A Councillor is a member of the Council and is normally elected for a term of four years. People of any political or religious persuasion are eligible to become a Councillor, although their personal views should not extend into their Parish Council work.
Bramerton Parish Council has no vacancies at present. However, in May 2019 all Parish Councillors will go through an election process.
Becoming a Parish Councillor is a rewarding and valued form of public service. All Councillors contribute to the work of the Parish Council by:
• Having a say about the things they care about
• Putting forward ideas for better services
• Responding to the needs and views of parishioners
• Seeking the best outcome to local issues
• Getting involved in decision making
• Helping to make Bramerton a better place to live!
The Parish Council meets seven times per financial year as standard practice, normally on a Monday at 7.30pm at Bramerton Village Hall, with the exception of the Annual Parish Meeting that commences at the earlier time of 7.00pm. Councillors are expected to attend meetings on a regular basis.
You can read about the forthcoming election process on the Electoral Commission’s website.
The Role of a Councillor
They are elected to represent the interests of the local community as a whole and promote a harmonious local environment. The number of elected Councillors depends on the size of the area. In Bramerton we are able to have seven Councillors.
Local Councils are the first tier of governance and are the first point of contact for anyone concerned with a community issue. They are democratically elected local authorities and exist in England, Wales and Scotland. The term ‘Local Council’ is synonymous with ‘Parish Council’, ‘Town Council’ and ‘Community Council’.
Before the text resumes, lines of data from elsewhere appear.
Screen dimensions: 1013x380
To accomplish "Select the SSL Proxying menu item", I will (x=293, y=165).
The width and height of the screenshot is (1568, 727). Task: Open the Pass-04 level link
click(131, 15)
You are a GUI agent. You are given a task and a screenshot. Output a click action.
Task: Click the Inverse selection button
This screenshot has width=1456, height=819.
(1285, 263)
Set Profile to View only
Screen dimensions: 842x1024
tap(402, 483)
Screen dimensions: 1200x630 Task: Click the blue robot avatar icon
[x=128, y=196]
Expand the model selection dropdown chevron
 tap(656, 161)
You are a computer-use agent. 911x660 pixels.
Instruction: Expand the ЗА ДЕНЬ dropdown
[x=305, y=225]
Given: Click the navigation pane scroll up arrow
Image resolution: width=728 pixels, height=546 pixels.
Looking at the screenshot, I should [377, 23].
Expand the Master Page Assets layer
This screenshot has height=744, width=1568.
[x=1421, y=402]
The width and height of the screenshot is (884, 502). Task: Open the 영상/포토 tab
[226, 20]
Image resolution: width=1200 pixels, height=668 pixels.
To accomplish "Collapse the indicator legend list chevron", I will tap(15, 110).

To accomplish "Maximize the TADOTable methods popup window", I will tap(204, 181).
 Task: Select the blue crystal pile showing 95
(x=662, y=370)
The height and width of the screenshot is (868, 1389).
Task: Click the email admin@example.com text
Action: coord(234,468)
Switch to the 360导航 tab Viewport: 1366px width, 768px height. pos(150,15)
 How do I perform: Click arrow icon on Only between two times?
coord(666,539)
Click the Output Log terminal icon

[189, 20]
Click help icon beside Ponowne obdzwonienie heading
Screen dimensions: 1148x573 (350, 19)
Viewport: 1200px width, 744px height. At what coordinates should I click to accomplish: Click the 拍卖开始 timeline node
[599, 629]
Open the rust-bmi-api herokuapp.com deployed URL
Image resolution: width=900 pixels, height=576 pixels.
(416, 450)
Local Councils are made up of locally elected Councillors. They are legally obliged to hold at least one meeting a year. Bramerton meets seven times a year as standard to discuss council business and hear from local residents. District / County Councillors regularly attend parish meetings to report back to the district and county on developments at parish level.
Councillors must abide by a Code of Conduct; a set of rules on how Councillors are expected to behave. They must also declare their pecuniary (financial) interests in the parish, details of which are kept on a Register at South Norfolk District Council.
Being a Parish Councillor can be an interesting and rewarding experience.